The greatest irony in the current well-intentioned treatment efforts is that they ignore the few things we do know to be effective in helping teens stop getting high, and chief among them is finishing their education. The better educated someone is, the less likely he is to become an addict or to have a lengthy course of addiction if he does. So removing kids from school and placing them with a more deviant peer group in an unproven therapy is madness—and not much smarter than simply expelling them and tossing them on the street. Not only is the education provided in treatment programs often inferior to that in ordinary school, but having a drug-related disciplinary record diminishes the chances of admission to a decent college.
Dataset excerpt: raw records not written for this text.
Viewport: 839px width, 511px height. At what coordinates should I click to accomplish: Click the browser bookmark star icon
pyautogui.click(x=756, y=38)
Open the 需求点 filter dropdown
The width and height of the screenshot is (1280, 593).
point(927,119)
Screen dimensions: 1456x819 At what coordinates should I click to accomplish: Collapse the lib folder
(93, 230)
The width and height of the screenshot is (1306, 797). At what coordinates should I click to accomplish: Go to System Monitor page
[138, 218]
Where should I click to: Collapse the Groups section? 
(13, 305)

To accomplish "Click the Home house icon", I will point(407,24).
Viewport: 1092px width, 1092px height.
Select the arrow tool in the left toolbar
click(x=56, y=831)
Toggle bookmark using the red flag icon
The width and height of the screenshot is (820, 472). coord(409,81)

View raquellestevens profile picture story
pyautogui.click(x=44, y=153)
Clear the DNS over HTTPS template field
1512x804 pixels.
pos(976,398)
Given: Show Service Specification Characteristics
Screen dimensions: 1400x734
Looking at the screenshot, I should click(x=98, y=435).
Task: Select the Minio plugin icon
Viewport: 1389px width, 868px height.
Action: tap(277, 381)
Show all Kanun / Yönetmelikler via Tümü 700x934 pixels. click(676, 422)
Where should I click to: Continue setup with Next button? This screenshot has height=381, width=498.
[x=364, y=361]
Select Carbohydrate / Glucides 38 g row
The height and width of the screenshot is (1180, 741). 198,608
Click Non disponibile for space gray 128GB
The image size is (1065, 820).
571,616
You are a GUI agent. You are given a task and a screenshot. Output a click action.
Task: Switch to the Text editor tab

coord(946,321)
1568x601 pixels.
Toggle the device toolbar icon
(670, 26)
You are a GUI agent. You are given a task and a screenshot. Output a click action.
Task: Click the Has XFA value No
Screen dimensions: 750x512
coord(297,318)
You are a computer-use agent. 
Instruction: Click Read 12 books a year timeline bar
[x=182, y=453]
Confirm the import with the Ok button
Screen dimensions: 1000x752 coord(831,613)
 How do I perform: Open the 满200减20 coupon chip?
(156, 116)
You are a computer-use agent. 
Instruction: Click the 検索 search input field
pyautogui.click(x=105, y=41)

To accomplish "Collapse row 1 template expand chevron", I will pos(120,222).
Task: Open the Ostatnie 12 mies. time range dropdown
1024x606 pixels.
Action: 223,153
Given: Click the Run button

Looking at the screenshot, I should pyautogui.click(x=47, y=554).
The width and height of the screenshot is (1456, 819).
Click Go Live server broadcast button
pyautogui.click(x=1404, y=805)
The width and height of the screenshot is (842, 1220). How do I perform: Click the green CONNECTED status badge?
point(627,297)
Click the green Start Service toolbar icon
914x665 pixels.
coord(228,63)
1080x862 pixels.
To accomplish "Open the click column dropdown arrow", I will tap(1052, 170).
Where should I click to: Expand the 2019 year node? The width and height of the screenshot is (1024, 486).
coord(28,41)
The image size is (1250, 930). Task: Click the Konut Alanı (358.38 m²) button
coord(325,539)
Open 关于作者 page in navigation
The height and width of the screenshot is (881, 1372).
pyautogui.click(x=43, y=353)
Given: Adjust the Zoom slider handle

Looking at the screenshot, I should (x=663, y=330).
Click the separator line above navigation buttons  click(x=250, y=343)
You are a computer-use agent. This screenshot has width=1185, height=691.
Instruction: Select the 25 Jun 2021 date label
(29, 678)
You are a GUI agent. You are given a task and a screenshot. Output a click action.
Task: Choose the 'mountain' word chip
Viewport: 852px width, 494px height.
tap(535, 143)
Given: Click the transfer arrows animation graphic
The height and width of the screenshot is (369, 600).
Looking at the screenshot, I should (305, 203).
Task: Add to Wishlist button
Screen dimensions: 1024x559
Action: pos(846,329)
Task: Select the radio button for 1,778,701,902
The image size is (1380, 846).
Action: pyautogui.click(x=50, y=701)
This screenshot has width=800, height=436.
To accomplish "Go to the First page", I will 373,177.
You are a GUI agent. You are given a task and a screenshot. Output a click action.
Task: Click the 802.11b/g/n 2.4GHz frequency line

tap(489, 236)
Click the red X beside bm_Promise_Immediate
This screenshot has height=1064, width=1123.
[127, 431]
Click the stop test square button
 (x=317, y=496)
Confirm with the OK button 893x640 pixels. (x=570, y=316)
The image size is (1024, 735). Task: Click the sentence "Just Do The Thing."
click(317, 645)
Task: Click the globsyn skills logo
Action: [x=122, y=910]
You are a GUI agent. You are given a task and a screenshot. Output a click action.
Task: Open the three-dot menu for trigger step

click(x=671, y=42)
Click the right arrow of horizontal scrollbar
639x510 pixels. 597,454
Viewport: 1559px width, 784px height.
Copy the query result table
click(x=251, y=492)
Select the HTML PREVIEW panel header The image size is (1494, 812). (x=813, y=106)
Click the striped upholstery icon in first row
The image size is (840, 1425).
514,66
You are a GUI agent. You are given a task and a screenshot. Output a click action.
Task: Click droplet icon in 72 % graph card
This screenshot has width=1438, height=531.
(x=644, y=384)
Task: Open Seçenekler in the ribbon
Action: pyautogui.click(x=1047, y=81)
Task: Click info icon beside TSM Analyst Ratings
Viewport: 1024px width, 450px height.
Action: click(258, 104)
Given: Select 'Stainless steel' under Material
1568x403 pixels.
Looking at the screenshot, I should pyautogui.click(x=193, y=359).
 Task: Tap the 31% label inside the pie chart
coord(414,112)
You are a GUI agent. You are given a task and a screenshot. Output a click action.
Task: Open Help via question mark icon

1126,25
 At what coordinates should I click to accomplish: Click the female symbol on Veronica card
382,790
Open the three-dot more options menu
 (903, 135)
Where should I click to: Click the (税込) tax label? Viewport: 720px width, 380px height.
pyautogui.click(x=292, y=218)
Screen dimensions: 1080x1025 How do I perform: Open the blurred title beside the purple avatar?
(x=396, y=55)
Ultimately, it’s clear that the vast majority of teenagers (even those with the very worst problems) simply “mature out” of drug use. This natural recovery process is seen in statistics from the annual federal household survey of drug use, which, for example, find that while 18.4 percent of the population ages 18-24 in 2001 qualified for a diagnosis of alcohol or other drug abuse or dependence, only 5.4 percent of those over 26 meet these criteria. Since less than 2 percent of the total population annually receives treatment (including self-help), most of these young people are clearly recovering on their own.

Why, then, do we insist on herding teenagers into inappropriate treatment programs when allowing them to finish school works better?  Do parents really want their pot-smoking, experimenting binge-drinkers (who are actually typically more moderate than their own parents were at their age) tossed into “therapy” with heroin injectors and told that they are powerless to resist?

Studies show that family therapy and behavioral one-on-one counseling work better for teens than programs modeled on adult addicts. Even for kids with genuine drug addictions, these sorts of treatments may be more helpful, and it’s long past time that such programs were implemented in communities rather than debated in the academy. For kids with minor drugs problems or—as is more often the case—for kids who are just being kids, the philosophy must be: First, do no harm. Although we may hate the idea, leaving kids alone and letting them grow out of their habits makes far more sense than testing, punishing, and “curing” them—by making them worse.